→ **DESCRIPTION OF THE TASK**
Can you copy out, word for word, the part of the entries that opens with the line containing "Open CloudShell from the bottom status bar" and closes with the line containing "click(41, 881)", keeping both of those lines? Leave the pictures out of your answer.

→ **RECORD EXCERPTS**
[Begin]
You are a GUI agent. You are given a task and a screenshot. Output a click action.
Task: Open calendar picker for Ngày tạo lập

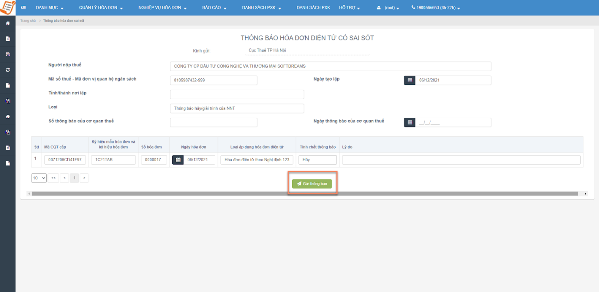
[End]
[Begin]
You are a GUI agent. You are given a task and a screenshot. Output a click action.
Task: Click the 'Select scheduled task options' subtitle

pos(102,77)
[End]
[Begin]
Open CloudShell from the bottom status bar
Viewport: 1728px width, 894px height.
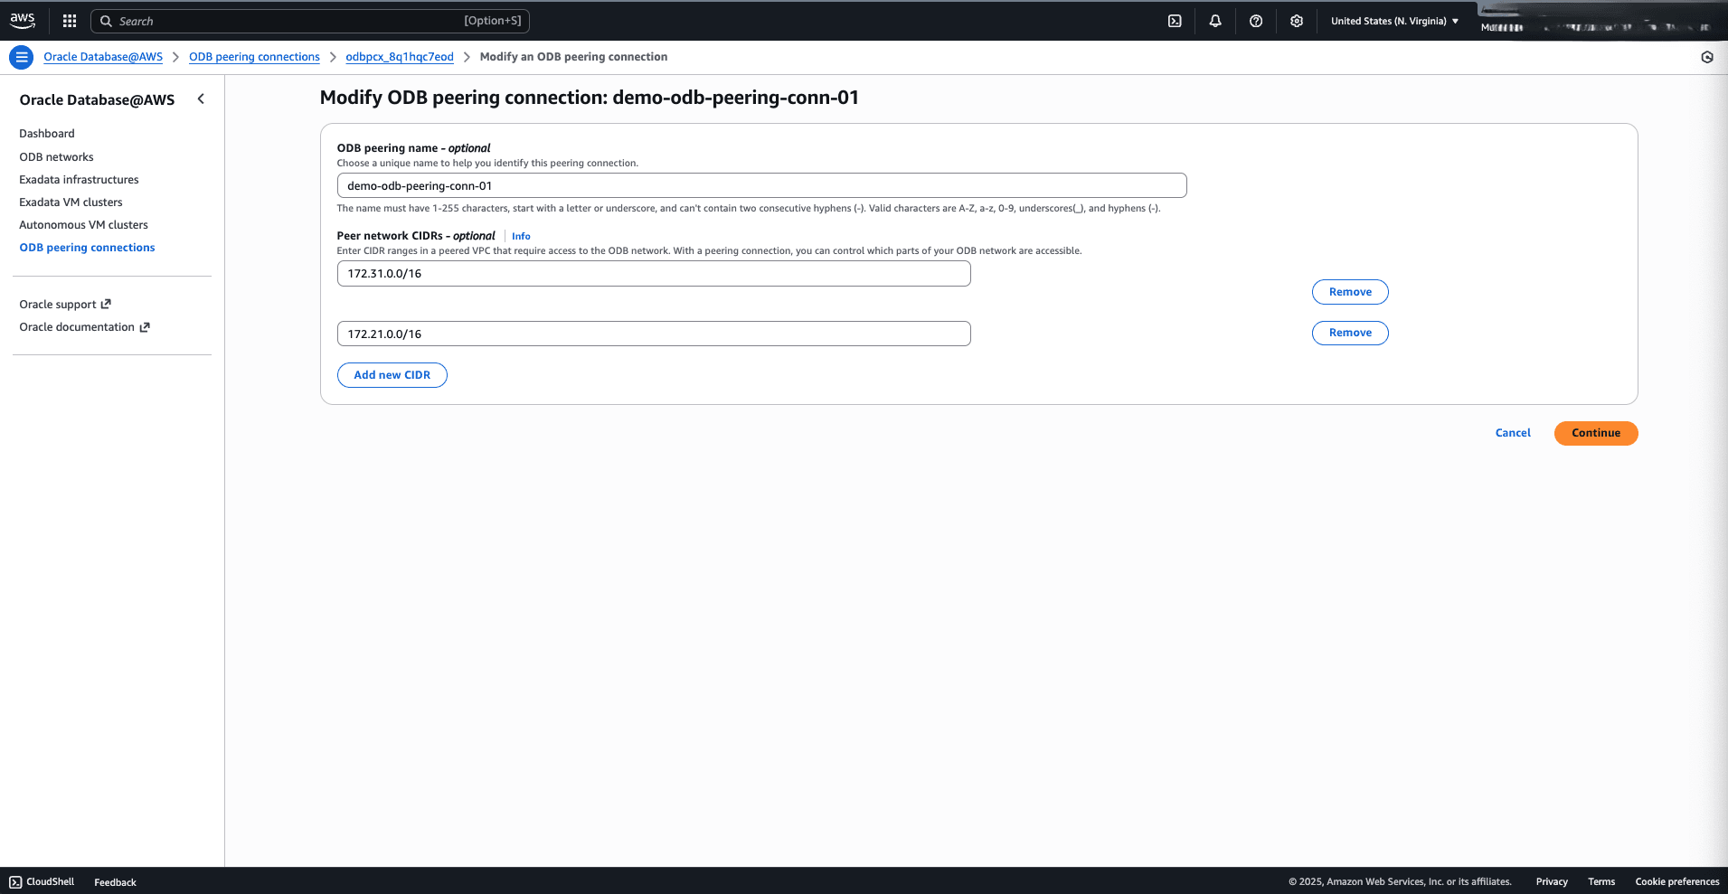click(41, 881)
[End]
→ **EXERCISE OUTPUT**
Open CloudShell from the bottom status bar
Viewport: 1728px width, 894px height.
click(41, 881)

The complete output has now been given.